When the final numbers came in for Wolverine‘s opening, Fox must surely, therefore, have been delighted. It brought in a first weekend of $85m, a number that makes it – right up until the release of the incoming Transformers: Revenge Of The Fallen (which will knock it out of the proverbial park) – the biggest opening of the year. Bigger than Star Trek. Bigger than Angels & Demons. Bigger than Terminator, Watchmen, Up, Fast & Furious and Night At The Museum 2, too.

The general rule at this point is that once a film has had its opening weekend, then it’s down to the quality of the picture itself to help it keep its legs in the weeks that follow, as well as, clearly, the strength of the competition. On both counts, though, Wolverine had problems.

The film itself was generating middling reviews at best, with some wondering where the sheer sense of fun of the earlier X-Men movies had gone. The Wolverine character was suddenly in a bad mood for pretty much the entire movie, and while the film boasts some impressive sequences, it’s a surprisingly downbeat blockbuster. That’s going to have hurt word of mouth, and inevitably, the film’s second weekend.

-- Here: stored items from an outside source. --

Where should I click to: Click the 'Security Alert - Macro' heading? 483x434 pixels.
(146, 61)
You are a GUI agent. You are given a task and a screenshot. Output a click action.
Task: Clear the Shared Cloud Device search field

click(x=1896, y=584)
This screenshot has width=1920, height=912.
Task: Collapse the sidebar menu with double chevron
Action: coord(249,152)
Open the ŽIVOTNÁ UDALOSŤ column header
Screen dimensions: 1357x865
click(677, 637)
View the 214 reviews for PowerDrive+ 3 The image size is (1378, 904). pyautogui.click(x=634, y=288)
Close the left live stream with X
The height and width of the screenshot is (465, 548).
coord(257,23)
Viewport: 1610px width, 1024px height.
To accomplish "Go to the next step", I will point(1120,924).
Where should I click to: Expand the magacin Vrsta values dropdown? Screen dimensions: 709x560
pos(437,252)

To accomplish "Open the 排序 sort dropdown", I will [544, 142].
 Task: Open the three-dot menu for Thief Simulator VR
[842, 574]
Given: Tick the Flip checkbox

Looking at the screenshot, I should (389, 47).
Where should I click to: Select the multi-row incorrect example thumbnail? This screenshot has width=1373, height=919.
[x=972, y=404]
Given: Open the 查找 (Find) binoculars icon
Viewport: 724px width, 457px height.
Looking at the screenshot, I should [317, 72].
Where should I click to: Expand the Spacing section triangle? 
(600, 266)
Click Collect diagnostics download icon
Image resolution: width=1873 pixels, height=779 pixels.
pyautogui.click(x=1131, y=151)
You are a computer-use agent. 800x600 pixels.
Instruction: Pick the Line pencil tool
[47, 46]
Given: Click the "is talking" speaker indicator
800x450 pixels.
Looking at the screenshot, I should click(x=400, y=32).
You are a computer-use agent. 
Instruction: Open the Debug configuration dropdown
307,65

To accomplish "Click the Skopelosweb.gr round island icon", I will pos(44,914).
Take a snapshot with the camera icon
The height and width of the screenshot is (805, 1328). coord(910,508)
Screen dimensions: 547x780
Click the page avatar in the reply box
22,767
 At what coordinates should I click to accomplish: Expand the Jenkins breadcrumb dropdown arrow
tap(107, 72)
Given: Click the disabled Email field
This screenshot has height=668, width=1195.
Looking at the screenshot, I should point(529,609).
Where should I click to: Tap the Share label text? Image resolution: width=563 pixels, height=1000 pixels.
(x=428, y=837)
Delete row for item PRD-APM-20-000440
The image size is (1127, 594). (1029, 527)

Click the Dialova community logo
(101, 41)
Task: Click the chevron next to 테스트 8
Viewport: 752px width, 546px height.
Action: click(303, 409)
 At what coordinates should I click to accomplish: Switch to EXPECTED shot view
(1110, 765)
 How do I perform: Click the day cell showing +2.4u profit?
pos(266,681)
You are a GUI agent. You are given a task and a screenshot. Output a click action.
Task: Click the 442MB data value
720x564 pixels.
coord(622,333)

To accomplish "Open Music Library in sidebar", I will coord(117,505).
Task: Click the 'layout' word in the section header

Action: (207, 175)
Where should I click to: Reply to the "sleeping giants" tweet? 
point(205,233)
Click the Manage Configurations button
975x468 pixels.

But the bigger problem, arguably, was the film that was incoming at the same time. A week after Wolverine debuted, Star Trek blasted onto cinema screens, accompanied by some of the strongest reviews of the year so far. Playing to much of the same core audience, and yet generating word of mouth that helped it spread out fully into the mainstream market, Star Trek quickly knocked Wolverine into orbit, and perhaps did it more damage than any web leak could have done.

Wolverine‘s second weekend take was down a heavier than usual 69% at $26m, but the $75m taken by Star Trek undoubtedly landed a hefty blow. By contrast, Star Trek – whose total gross has easily eclipsed Wolverine‘s – had a clearer path. Angels & Demons followed the week after it, which was never going to derail JJ Abrams’ juggernaut, and that meant that the biggest threat Trek faced was Terminator: Salvation. But that’s a film that proved to have problems of its own in finding a big audience.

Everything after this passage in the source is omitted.